自分の部屋なのに、洋灯の薄暗い光の中で「煩悩に打ち勝つには」という題の囲み記事を読んだ。
「…『眷恋は必要ないことは知っています。けれど打ち勝てません、どうすればいいのでしょうか』…」
兼続は眷恋の類では無いと思っていたが、応用できると思い答えを読んだ。
「…『頭から水を被りなさい、冷たければ冷たいほど良いでしょう。馬鹿馬鹿しい事をしていると気付くはずです』…」
胸が軋むのを感じた。
知っているさ、私達に誰かを慕う感情など必要ないことぐらい。
それから、私達貴族の結婚は陛下のお許しが無いと出来ない事ぐらい。
でも馬鹿馬鹿しいはないだろう。
公にはされないが、誰かを思い焦がれ死ぬ貴族は居なくは無い。
婚姻が嫌だと自ら死ぬ事を選んだ人を私は知っても居る。
「…馬鹿か…」
兼続は新聞を折りたたみ、机の引き出しに押し込んだ。
心臓が痛い、鼓動を刻むたびに痛さが増すようだった。
私は部屋を出て、階段を降りた。
そして風呂に行き、もう冷たくなった湯船の水を被った。
何度も被っているうちに、召使の女の人が二・三人身を寄せながら風呂がある離れに近寄ってきた。
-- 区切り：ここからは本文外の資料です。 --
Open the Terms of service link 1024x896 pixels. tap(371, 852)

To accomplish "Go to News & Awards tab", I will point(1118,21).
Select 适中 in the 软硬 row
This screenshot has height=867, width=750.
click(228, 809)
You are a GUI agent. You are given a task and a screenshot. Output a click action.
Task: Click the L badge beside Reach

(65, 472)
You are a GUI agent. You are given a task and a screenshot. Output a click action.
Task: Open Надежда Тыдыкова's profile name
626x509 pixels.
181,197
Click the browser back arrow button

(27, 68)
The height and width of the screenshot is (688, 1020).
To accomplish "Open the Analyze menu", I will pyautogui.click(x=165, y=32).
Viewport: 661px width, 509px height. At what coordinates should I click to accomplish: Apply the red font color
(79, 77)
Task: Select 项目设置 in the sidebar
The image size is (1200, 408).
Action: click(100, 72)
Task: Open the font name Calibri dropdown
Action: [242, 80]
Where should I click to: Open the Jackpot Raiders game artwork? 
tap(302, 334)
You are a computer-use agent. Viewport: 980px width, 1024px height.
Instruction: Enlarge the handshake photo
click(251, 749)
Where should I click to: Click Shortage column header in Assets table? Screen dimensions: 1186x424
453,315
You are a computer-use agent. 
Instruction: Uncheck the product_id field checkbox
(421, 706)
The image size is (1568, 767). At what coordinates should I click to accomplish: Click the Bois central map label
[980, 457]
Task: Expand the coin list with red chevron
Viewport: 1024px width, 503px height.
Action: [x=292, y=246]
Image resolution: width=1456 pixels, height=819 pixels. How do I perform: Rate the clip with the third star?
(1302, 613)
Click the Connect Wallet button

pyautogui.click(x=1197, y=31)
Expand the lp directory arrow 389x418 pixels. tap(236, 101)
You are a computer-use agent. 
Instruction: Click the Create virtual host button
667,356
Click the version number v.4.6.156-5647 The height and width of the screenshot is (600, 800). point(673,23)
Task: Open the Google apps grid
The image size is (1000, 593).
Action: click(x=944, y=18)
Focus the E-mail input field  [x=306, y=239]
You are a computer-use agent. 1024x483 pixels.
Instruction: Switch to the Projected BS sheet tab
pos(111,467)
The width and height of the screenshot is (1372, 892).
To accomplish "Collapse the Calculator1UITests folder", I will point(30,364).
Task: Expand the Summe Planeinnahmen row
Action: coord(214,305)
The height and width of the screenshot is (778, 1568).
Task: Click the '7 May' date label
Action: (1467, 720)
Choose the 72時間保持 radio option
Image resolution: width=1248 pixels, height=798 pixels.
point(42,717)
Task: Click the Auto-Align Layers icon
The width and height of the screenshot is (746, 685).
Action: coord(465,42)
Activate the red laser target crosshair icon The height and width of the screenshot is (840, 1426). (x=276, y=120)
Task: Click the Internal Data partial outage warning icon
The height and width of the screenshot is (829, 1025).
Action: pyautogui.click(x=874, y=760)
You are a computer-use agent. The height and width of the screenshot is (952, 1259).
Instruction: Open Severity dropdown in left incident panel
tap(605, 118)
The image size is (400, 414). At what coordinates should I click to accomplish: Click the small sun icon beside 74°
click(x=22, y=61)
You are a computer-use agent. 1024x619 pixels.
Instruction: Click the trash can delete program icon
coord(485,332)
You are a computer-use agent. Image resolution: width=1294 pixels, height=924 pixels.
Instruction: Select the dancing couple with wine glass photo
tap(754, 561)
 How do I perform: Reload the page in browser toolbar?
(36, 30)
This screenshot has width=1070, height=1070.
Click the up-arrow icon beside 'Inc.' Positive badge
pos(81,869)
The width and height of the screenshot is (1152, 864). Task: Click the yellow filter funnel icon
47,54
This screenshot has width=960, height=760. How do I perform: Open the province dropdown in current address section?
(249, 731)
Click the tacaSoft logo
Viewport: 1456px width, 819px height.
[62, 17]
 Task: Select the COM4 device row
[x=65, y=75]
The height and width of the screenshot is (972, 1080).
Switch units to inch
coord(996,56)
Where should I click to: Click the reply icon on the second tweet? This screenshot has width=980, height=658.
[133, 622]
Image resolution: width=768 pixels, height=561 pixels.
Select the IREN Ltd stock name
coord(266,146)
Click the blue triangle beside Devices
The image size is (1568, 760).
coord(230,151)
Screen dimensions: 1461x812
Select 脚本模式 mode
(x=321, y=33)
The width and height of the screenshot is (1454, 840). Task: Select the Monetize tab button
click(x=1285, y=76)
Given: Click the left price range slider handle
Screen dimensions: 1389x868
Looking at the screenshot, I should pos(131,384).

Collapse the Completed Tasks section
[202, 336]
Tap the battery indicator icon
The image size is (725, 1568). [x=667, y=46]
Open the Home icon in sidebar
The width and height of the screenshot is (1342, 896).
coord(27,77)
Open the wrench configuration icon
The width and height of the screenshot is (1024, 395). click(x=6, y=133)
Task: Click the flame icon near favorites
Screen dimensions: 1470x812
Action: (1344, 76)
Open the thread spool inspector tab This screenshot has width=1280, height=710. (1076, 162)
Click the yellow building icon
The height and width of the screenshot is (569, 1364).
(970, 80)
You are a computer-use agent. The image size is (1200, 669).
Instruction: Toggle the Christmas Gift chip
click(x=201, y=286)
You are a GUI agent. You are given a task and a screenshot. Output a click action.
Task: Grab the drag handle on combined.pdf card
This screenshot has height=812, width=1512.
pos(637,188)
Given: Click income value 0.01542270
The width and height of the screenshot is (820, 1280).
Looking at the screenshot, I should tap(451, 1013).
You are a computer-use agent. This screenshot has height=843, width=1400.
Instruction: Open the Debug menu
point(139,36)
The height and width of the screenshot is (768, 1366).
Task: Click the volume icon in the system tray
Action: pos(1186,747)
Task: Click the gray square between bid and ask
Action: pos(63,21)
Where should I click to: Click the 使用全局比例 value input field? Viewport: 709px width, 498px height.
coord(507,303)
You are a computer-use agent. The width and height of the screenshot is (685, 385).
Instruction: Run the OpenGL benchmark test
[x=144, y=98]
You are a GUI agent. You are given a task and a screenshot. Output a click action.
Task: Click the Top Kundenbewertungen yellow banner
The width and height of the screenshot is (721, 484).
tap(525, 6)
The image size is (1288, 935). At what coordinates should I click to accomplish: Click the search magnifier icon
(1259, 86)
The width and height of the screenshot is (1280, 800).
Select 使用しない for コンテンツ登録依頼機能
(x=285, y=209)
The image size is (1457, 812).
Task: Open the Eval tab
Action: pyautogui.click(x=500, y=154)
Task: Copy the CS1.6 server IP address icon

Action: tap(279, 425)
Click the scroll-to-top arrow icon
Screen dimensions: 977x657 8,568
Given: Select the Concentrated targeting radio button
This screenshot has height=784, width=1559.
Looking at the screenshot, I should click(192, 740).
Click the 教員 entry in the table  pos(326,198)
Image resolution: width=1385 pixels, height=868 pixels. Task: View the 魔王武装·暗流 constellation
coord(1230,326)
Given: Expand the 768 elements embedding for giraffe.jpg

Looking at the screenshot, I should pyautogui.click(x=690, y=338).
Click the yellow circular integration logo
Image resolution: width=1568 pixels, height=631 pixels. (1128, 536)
「…も、も、もし…?御当主様であらせられますか…?」
声が震えている。
「…兼続です、知恵熱で眠れなくて水を浴びてます…」
外で、兼続さまよと安堵の声が洩れている。
「構わず寝てください、私も時期に寝ますから…」
やがて足音が遠のいて兼続はまた一人になった。
もう一度水を被ったが、やはり胸の痛みが取れない。
髪から滴る水が、暗い天井を仰いだ刹那に目に落ちた。
思わず目を伏せると、やはり浮かぶのは慶兄の顔で。
「…助けてください…」
何故か口からは、そんな言葉がでてしまった。